Il clima politico a Catania si fa incandescente, e l’episodio consumato in piazza Duomo tra il consigliere Riccardo Pellegrino e il sindaco Enrico Trantino sembra aver scoperchiato un vaso già colmo di tensioni. Una frattura che non nasce ieri, ma che trova nel parapiglia di fine seduta un detonatore perfetto, capace di trasformare un post-Consiglio comunale in un caso politico di primo livello.

Secondo Pellegrino, vicepresidente vicario del Consiglio comunale ed esponente di Forza Italia, il sindaco lo avrebbe “aggredito verbalmente e fisicamente” dopo alcune dichiarazioni critiche nei confronti della linea amministrativa. Parole pesanti, accompagnate dal passaggio al Pronto Soccorso per accertamenti e dall’annuncio di una denuncia ai Carabinieri.
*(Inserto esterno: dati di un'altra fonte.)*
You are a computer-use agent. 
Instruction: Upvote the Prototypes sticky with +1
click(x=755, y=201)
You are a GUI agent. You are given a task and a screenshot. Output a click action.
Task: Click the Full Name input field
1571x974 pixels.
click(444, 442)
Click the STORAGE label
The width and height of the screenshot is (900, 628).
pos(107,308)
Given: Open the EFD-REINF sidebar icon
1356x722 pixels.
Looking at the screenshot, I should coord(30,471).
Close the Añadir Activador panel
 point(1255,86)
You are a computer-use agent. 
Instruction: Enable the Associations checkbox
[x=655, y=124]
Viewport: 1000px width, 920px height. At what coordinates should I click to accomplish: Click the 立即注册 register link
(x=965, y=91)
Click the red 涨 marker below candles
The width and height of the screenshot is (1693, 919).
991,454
La versione del primo cittadino, però, va nella direzione opposta e non risparmia toni duri. Trantino parla di accuse “gravemente lesive della dignità personale”, rievoca pubblicamente il “profilo giudiziario del soggetto in questione” e bolla l’intera vicenda come il frutto di “atteggiamenti provocatori e scomposti”. Una risposta tagliente, che aggiunge benzina a un incendio già acceso: la scelta del sindaco di non entrare nel merito “per rispetto della magistratura” è più un colpo d’ala istituzionale che un passo indietro.

Ma il vero terremoto politico arriva poche ore dopo, quando i capigruppo di maggioranza — Forza Italia, Fratelli d’Italia, Lega, Mpa e la lista Trantino Sindaco — chiedono formalmente a Pellegrino di rassegnare le dimissioni da vicepresidente vicario del Consiglio. Un invito perentorio, che suona più come un benservito che come una riflessione condivisa.

La nota delle forze di maggioranza è un manifesto di sfiducia: si parla di toni inadeguati, mancanza di equilibrio, dichiarazioni in contrasto con la maggioranza stessa e, soprattutto, della fiducia politica ormai “venuta meno”. Tradotto: la rottura è totale, e l’episodio in piazza rappresenta solo il punto più visibile di un logoramento che covava da tempo.

Nel Palazzo degli Elefanti questo passaggio segna un crinale politico preciso: chi guida l’aula — anche in assenza del presidente — non può porsi come corpo estraneo alla maggioranza che lo ha eletto. In altre parole, la carica di vicepresidente vicario non è una torre d’avorio, ma un ruolo di equilibrio politico che, secondo la maggioranza, Pellegrino avrebbe scelto di forzare fino al limite.